* **SELECTED EXTRACT**:
===============
A content of Reb. M in the sparkling beverage to be used in the use of Reb. B of the present invention is not especially limited as long as it is over 0 ppm, and is, for example, 600 ppm or less. In another aspect of the present invention, the content of Reb. M in the sparkling beverage is 500 ppm or less, 400 ppm or less, 300 ppm or less, 200 ppm or less, 100 ppm or less, 50 ppm or less, or 1 to 600 ppm, 5 to 500 ppm, 10 to 450 ppm, 20 to 400 ppm, 30 to 350 ppm, 40 to 300 ppm, 50 to 250 ppm, 60 to 200 ppm, 70 to 180 ppm, 80 to 160 ppm or 90 to 150 ppm. Reb. M is a sweet compound that particularly has natural sweetness close to that of sucrose among various steviol glycosides, and is suitably used in a sparkling beverage. When Reb. M is added to the beverage, the foam retention can be improved with natural sweetness imparted to the beverage.
In the use of Reb. B for improving foam retention of a sparkling beverage comprising Reb. M of the present invention, the sparkling beverage comprising Reb. M in which Reb. B is used is not especially limited, and a general carbonated beverage or the like can be selected. The carbonated beverage is not especially limited and can be a refreshing beverage, a non-alcoholic beverage, an alcoholic beverage or the like. Specific examples include, but are not limited to, a sparkling beverage, a cola beverage, a diet cola beverage, ginger ale, a soda pop, a fruit flavored carbonated beverage and carbonated water having fruit flavor.
===============
* **SOURCE MATERIAL**:
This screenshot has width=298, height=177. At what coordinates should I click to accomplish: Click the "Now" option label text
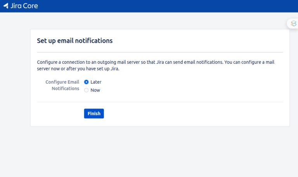click(95, 90)
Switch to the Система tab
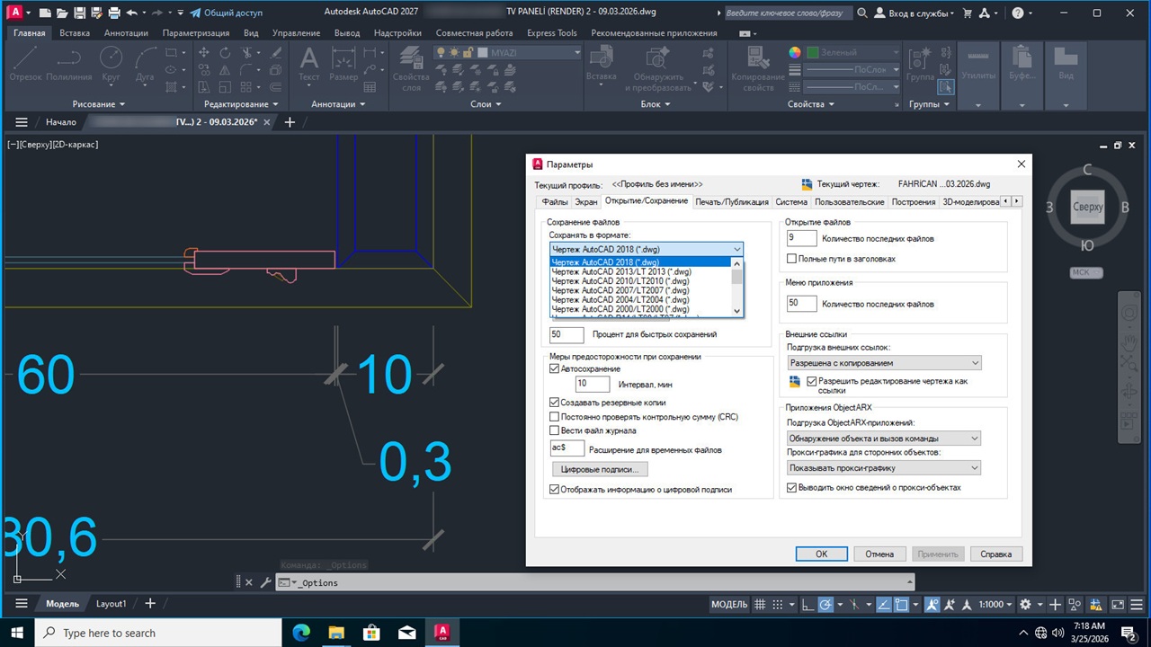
===============
* **REQUIREMENT 1**: Output the stretch of the sparkling beverage passage from "In the use of Reb. B for" through "having fruit flavor.".
* **REQUIREMENT 2**: According to the sparkling beverage passage, what kind of sweetness does Reb. M have among the steviol glycosides?
Rely only on the sparkling beverage passage.

* **RESULT 1**:
In the use of Reb. B for improving foam retention of a sparkling beverage comprising Reb. M of the present invention, the sparkling beverage comprising Reb. M in which Reb. B is used is not especially limited, and a general carbonated beverage or the like can be selected. The carbonated beverage is not especially limited and can be a refreshing beverage, a non-alcoholic beverage, an alcoholic beverage or the like. Specific examples include, but are not limited to, a sparkling beverage, a cola beverage, a diet cola beverage, ginger ale, a soda pop, a fruit flavored carbonated beverage and carbonated water having fruit flavor.

* **RESULT 2**: Natural sweetness close to that of sucrose.